Beatable, the Canadian record of 1976-1977?

Breakable, the Canadian record of 1976-1977?

BET À DAY

In the long history of the NHL, one of the most legendary records is unquestionably that of the fewest losses suffered in a season. Mark that the Canadian has held since the 1976-1977 season, by virtue of its record of 60 wins, 8 losses and 12 draws.

Since then, only the Red Wings of the 1995- 1996 came close with 13 losses. And even. Halfway through their schedule, on January 11, 1996, they had already suffered nine losses.

Now, here is the Bruins manifesting themselves in this encounter with history. At the time of showing up at the Bell Centre, Jim Montgomery's troupe had suffered only five losses in regulation time in its first 46 games.

“I remember this team 1976-1977, said Montgomery, who often exchanges with Scotty Bowman, the coach of this formation of the Canadian. At the time, I went to the Forum two or three times a year.”

“A season of only eight losses, I don't think that's realistic in today's hockey. There are often streaks of three games in four nights. You change cities, you play two games in as many nights,” he pointed out.

Adversity will come

In the Bruins locker room, this record dating from more than 40 years ago seems far from the players' priorities.

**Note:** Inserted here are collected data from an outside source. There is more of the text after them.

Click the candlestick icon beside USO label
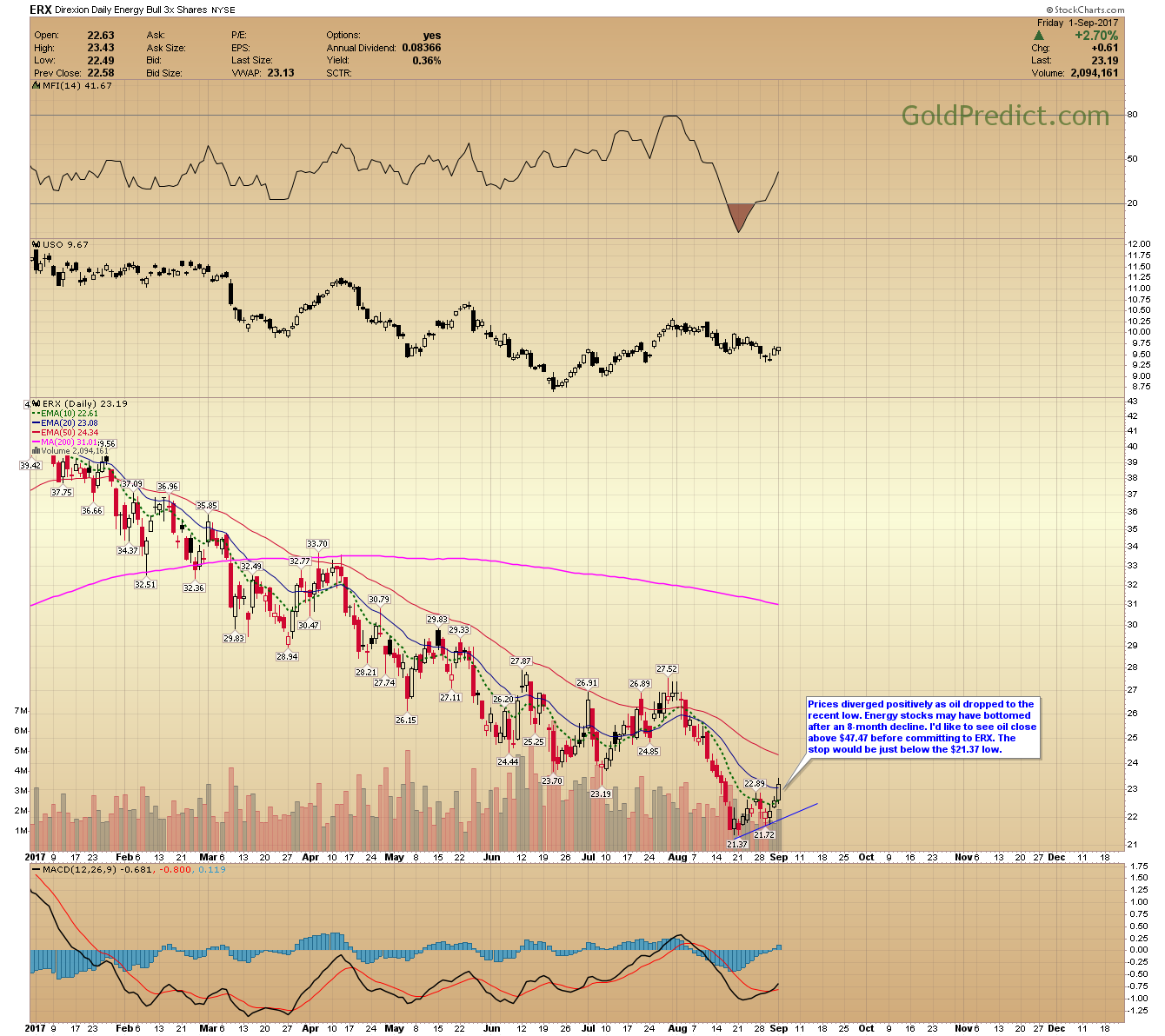This screenshot has height=1036, width=1165. (x=37, y=244)
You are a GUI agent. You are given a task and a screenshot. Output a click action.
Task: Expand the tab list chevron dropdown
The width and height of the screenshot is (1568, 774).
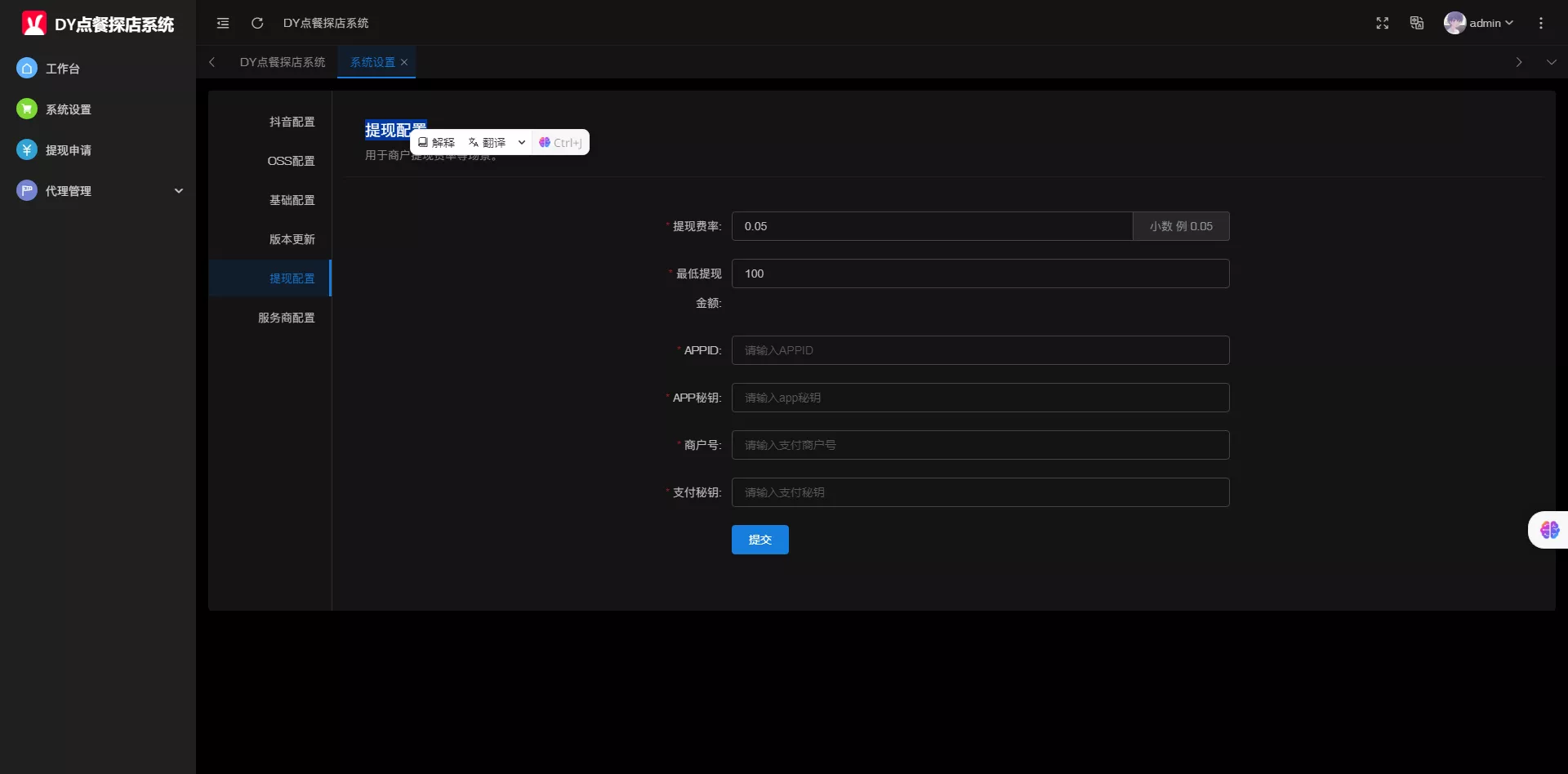click(1551, 62)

“It's not something we think about. Internally, we do not discuss it, argued Patrice Bergeron. At the start of the season, there was a record for a home unbeaten streak to start a season. We hardly ever talked about it. »

The record mentioned by the Bruins captain is rather that of the number of consecutive victories at home to start a season. By sticking 14 victories, the Bruins surpassed the mark of 10, held by the Maple Leafs from 1993-1994.

“We take things as they come. We stay in the moment, Bergeron said of the team's successes. We are aware that there will be times when we will face adversity. We are not immune to that.

And as a colleague suggested, it's better to go through a dark period on the regular schedule than in the playoffs.